The Spanish Goat is sometimes known as the Brush Goat. They are descended from animals brought to America by early Spanish explorers. Spanish Goats are primarily wild animals, although as America’s desire for goat meat increases, so does the Spanish Goat’s popularity. Today, Spanish Goats are primarily found in the Southwestern United States. Because they are the result of selective breeding, Spanish Goats are capable of eating a smaller diet consisting of readily available plants. Selective breeding has also resulted in a small, agile animal that can navigate mountains filled with rocks, thorns and cactus with ease.
Spanish Goats, when tame, are quite friendly. Because the Spanish Goat descended from a variety of different breeds that escaped or were set free by early explorers and settlers, they are not uniform in appearance. They range from 50 to 200 pounds in weight, although the smaller animals are more common because they are better able to navigate rough terrain. Spanish Goats also generally have small udders because larger udders are likely to be torn up on cacti and other plant life. They usually have horns, which are often quite large and twisted on bucks. They usually have long ears, similar to those of the Nubian Goat. The face is either straight or concave and they appear in a wide range of colors.
The first Spanish Goats were introduced to America in around 1540 by Spanish explorers such as De Soto and Coronado. These goats were very important to the early explorers and settlers because they were easy to move and were useful for milk, meat and hides. Using the goats for milk and meat reserved the hardier cattle for draft work. Various breeds of goats that either escaped or were set free became feral and interbred, resulting in today’s Spanish Goat. While goat meat is not particularly popular in the United States, with the influx of immigrants from different ethnic groups who highly value goat meat, the Spanish Goat is beginning to be propagated as a meat source.

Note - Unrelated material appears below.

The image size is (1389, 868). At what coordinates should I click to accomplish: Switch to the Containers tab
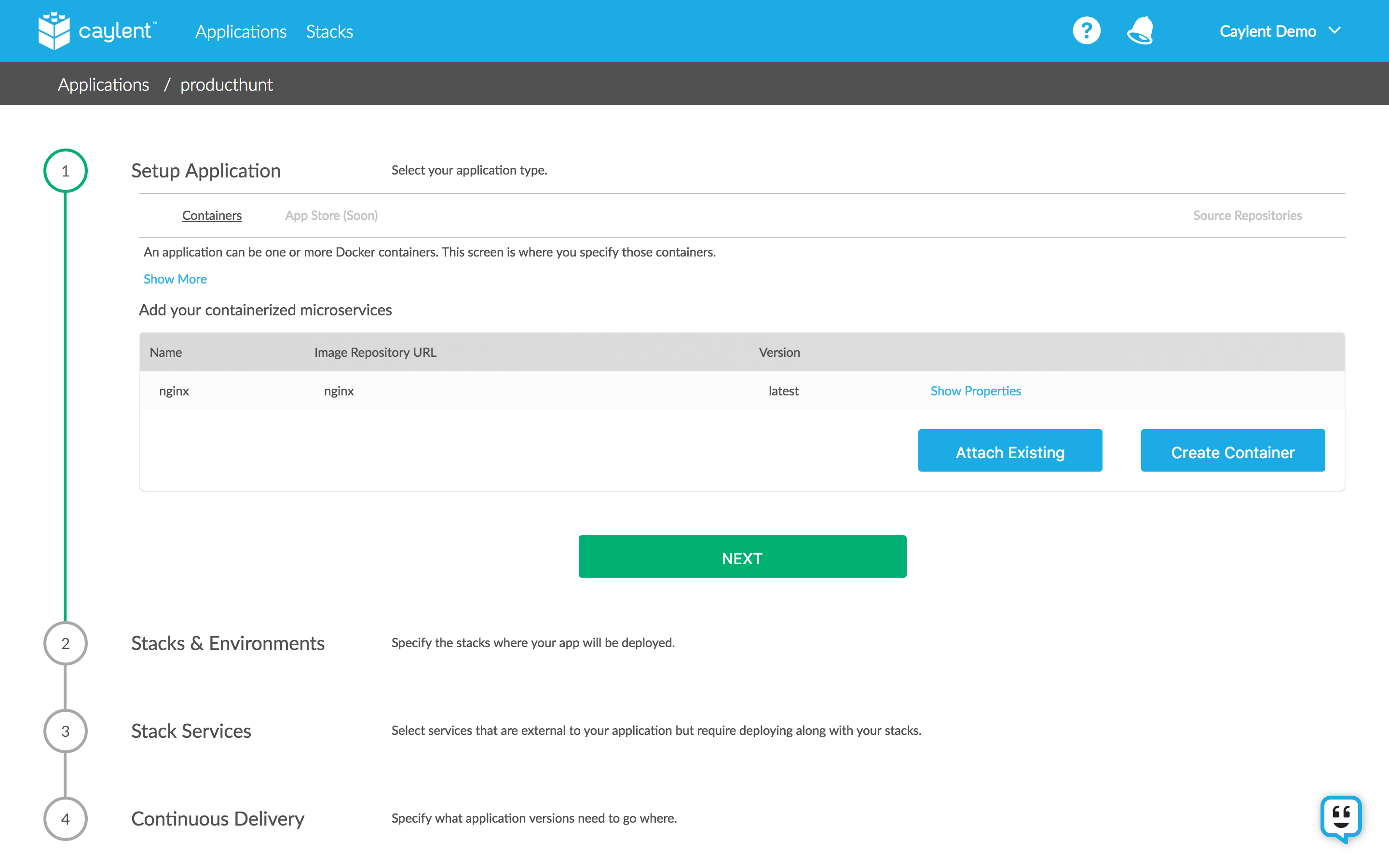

There are about 300,000 Spanish Goats in existence, with about 8,000 being “purebred.” They are not associated with any breed group and so conservation of the breed is difficult. Goat meat is lower in fat than beef. All meat goats should receive annual vaccinations for enterotoxaemia. They should also be vaccinated for tetanus. Meat goats are prone to internal parasites, which can be controlled by pasture management. They can also be treated with anti-parasitic drugs.
Many handlers and breeders remove the horns from the goats while they are kids. The horns can cause injury to the goats because of fences and feeders, and can be harmful to humans. The horn buds are removed with a hot iron as soon as they are visible, however, many breeders choose to leave the horns on the goats.
Goats generally breed between August and March. Female goats are in heat for about 21 days. Between 25 and 36 hours after the onset of heat, the female will ovulate. They are receptive to bucks for between 12 and 48 hours. The female will give birth to one, two, three or even four kids about five months after mating. The kids are usually born with the nose between the front legs, although breach births are common. The kids should be given plenty of colostrum or “first milk” within hours of being born to encourage the development of immunities. Kids are usually weaned at about three months of age.